Where Does ChatGPT Get Its Information? Inside 143,010 Citations From UK Banking Conversations

Post Date: May 28, 2026

Last Modified: May 28, 2026

Reading Time: 3 min read

Across 25,417 simulated ChatGPT conversations about UK retail and commercial banking in 2026, the model cited 143,010 sources, drawn from 4,125 distinct domains. Only 2.57% of those citations pointed to a bank's own website. The other 97.43% came from places most banks have never optimized for, and in many cases have never even audited.

When a customer asks ChatGPT "which UK bank should I open an account with," "which app is best for mobile banking," or "is NatWest better than Lloyds," the model is not reading the bank's homepage. It is reading Finder, Forbes, Which?, MoneySavingExpert, Wikipedia, and a long tail of comparison sites and aggregators. That is where ChatGPT gets its information about UK banking. The answer has direct consequences for any brand that still treats AI search as a content strategy problem rather than an external authority problem.

The data below is drawn from the Genezio platform (specifically from their industry leaderboards), which simulates full multi-turn ChatGPT conversations as configured customer personas and tracks every source the model cites. The 2026 UK banking dataset is the basis for everything in this piece.

What "ChatGPT's sources" actually means

Most marketing teams still picture ChatGPT as a kind of fixed encyclopedia trained on the open web up to a cutoff date. That mental model is two years out of date. In current production, ChatGPT routes most live queries through a retrieval layer: a web index it consults in real time before generating an answer. The model decides what to retrieve. The retrieval layer decides which pages get surfaced. The answer is then composed from those retrieved pages, with citations that the user may or may not click.

So when we ask "where does ChatGPT get its information," we are really asking three separate questions:

Which domains does ChatGPT pull from when answering a given question?
How are those domains weighted against each other?
How does the answer change based on which domains rank for the underlying retrieval?

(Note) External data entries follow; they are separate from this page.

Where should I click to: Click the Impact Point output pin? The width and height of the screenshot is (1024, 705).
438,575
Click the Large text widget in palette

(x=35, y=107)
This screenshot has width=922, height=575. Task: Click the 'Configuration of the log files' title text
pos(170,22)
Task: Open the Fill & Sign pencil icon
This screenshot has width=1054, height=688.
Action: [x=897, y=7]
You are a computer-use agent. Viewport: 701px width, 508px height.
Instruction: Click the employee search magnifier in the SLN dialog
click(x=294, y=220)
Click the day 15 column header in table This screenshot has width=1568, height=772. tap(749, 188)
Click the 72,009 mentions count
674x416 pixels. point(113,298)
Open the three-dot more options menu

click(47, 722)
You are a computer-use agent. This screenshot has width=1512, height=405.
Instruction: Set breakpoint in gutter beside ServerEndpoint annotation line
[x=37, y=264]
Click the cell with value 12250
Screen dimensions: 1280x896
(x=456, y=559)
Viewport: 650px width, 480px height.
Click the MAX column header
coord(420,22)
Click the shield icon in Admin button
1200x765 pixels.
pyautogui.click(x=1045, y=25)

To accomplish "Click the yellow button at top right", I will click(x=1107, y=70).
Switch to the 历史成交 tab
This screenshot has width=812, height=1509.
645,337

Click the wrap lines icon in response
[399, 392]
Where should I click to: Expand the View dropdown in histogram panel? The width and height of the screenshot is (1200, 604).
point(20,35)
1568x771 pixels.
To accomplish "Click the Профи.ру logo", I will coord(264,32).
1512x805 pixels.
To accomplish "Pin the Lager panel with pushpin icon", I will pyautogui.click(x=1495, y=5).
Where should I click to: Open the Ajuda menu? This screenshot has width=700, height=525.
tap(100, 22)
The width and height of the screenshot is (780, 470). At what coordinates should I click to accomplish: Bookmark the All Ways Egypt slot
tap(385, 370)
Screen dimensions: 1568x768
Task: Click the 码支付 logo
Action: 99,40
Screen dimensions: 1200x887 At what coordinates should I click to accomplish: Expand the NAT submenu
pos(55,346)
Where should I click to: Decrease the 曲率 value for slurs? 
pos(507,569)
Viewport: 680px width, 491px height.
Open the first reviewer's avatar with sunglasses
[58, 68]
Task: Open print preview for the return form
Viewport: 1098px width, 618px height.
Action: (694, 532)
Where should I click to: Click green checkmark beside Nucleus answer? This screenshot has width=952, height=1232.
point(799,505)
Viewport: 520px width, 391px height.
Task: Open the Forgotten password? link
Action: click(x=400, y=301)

For UK banking in 2026, the answers are surprisingly stable across thousands of conversations. The same handful of domains dominate. The same comparison-site listicles get cited hundreds of times. And the same handful of editorial titles set the tone of how the model talks about specific banks.

Where ChatGPT gets its information: the top 16 domains for UK banking

Across 143,010 citations from January through May 2026, here is what ChatGPT actually drew from when answering banking questions:

Rank	Domain	Citations	Ownership type
1	finder.com	6,647	Industry / trade publication
2	forbes.com	5,595	Editorial
3	en.wikipedia.org	5,355	Reference encyclopedia
4	which.co.uk	4,772	Industry / trade publication
5	comparebanks.co.uk	4,228	Aggregator / marketplace
6	moneysavingexpert.com	3,130	Industry / trade publication
7	moneytothemasses.com	3,053	Industry / trade publication
8	moneyweek.com	2,314	Industry / trade publication
9	moneysupermarket.com	2,054	Aggregator / marketplace
10	moneyfactscompare.co.uk	2,016	Industry / trade publication
11	moneyzine.com	2,013	Industry / trade publication
12	gov.uk	1,863	Government / regulatory
13	theguardian.com	1,524	Editorial
14	monito.com	1,382	Industry / trade publication
15	nerdwallet.com	1,277	Aggregator / marketplace
16	ft.com	1,213	Editorial

The top 16 domains alone account for 48,436 citations, roughly 40% of all sourcing for the entire UK banking category. The remaining 60% are spread across 4,105 long-tail domains, most of which appear in fewer than 100 conversations.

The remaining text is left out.